INPUT DATA

____________

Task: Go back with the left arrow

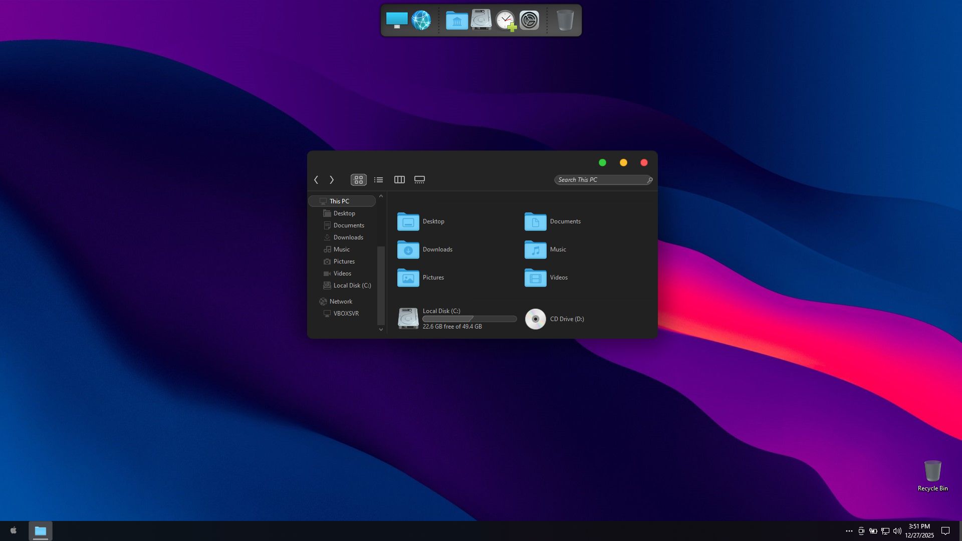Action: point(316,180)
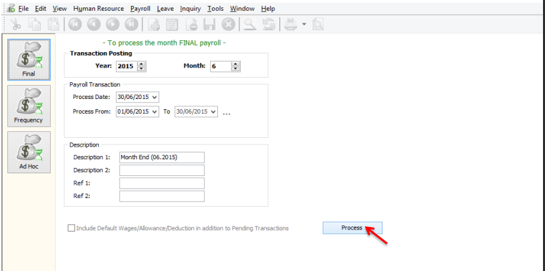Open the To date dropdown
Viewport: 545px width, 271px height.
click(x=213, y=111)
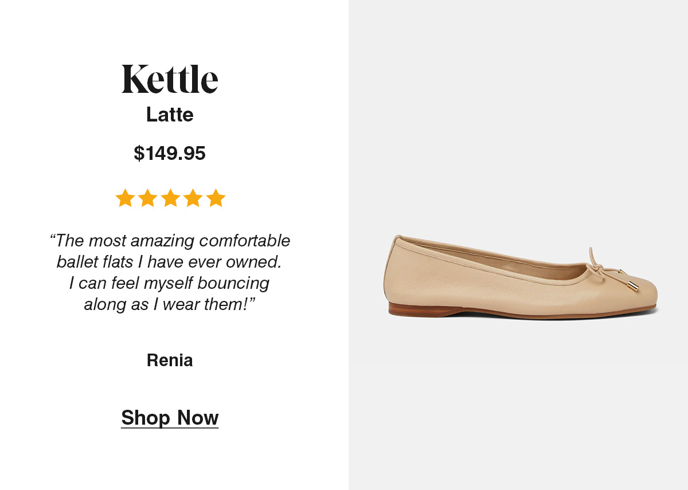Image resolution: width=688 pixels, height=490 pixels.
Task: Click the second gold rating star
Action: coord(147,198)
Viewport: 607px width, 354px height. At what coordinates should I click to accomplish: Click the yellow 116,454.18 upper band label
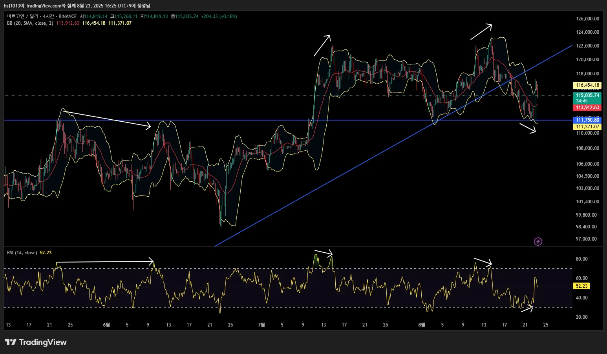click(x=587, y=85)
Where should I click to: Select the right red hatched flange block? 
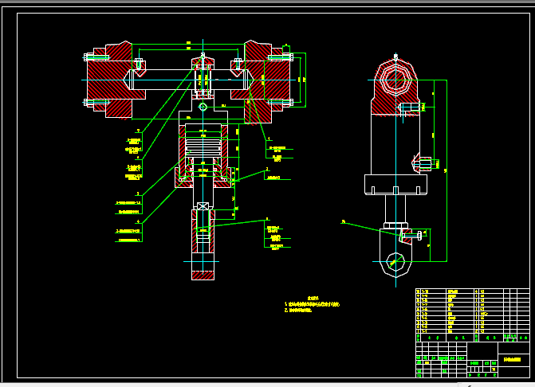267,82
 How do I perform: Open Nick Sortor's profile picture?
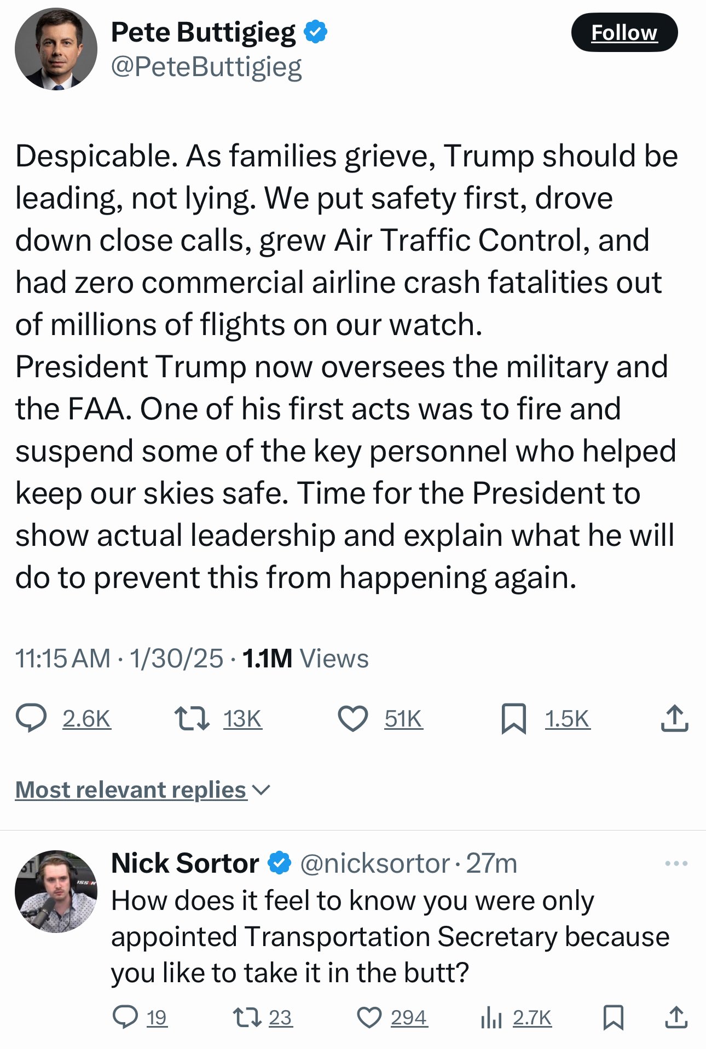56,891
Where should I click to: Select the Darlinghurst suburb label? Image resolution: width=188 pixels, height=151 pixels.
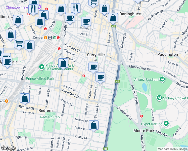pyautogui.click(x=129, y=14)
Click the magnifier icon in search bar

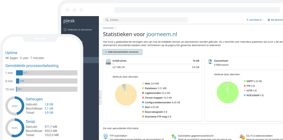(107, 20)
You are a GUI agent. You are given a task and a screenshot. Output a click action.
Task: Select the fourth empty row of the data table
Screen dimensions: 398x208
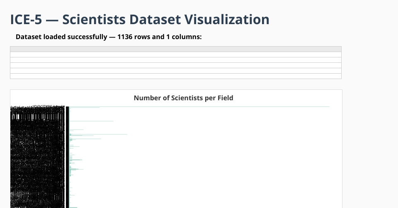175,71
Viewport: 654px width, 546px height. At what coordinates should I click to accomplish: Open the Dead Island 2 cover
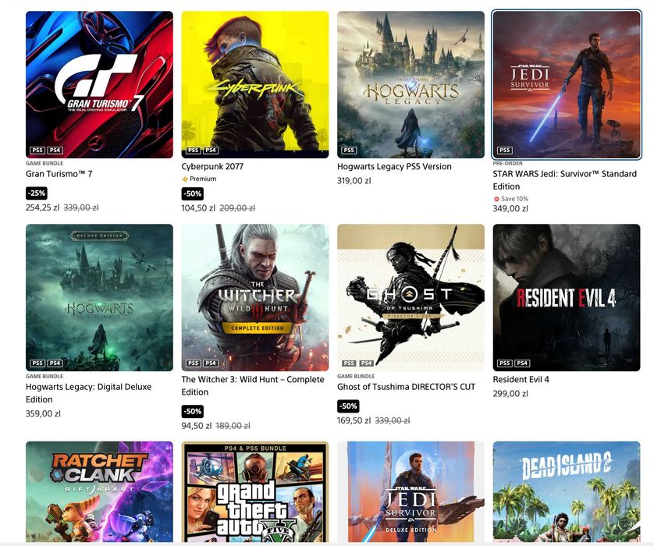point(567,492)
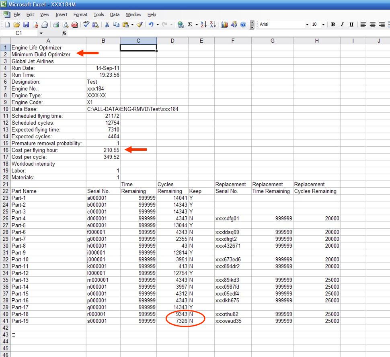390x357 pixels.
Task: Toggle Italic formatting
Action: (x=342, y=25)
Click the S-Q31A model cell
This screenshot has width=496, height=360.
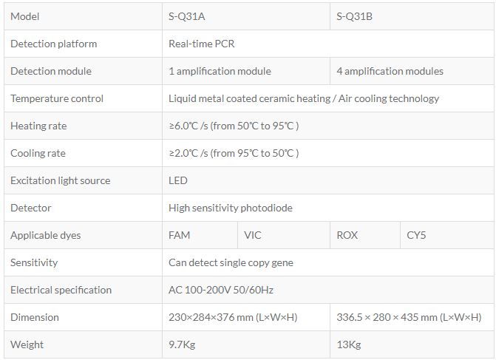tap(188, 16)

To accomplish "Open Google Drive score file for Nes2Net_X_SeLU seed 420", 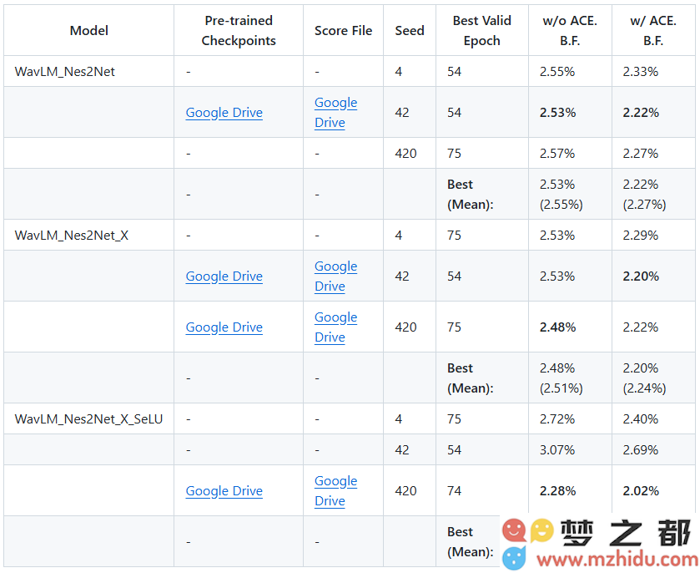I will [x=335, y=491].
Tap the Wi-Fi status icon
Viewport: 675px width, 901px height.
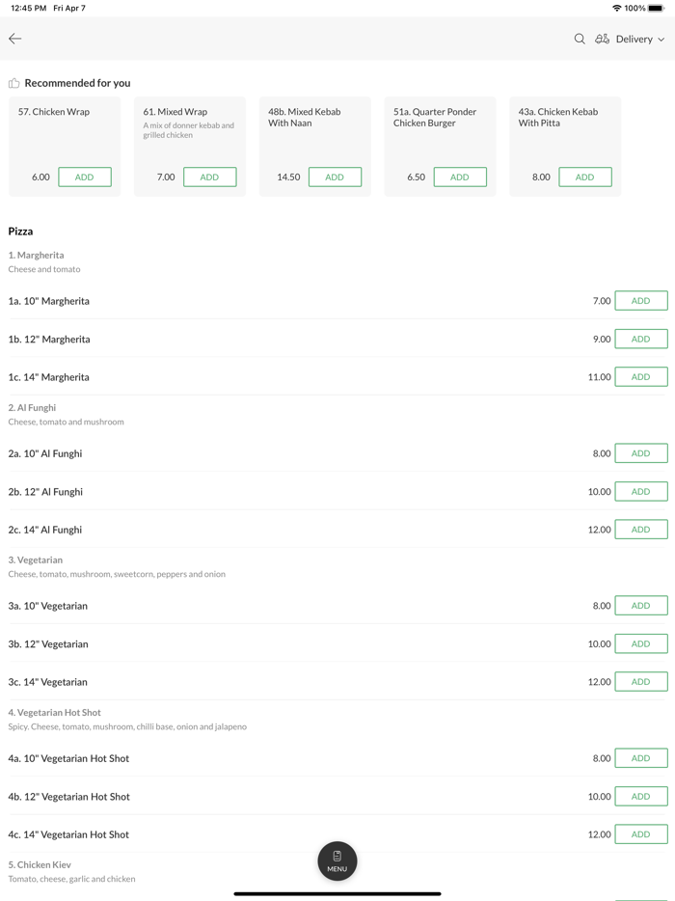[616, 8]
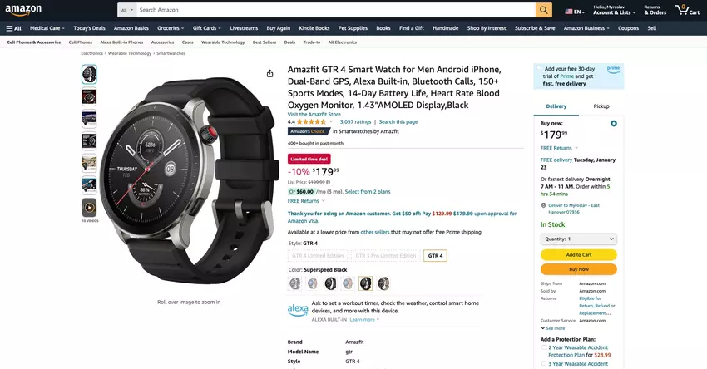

____________

Copy every line of the records above that contains the string "icon", treating uppercase and lowercase letters as distinct.

Click the magnifier icon in search bar
Tap the Wi-Fi status icon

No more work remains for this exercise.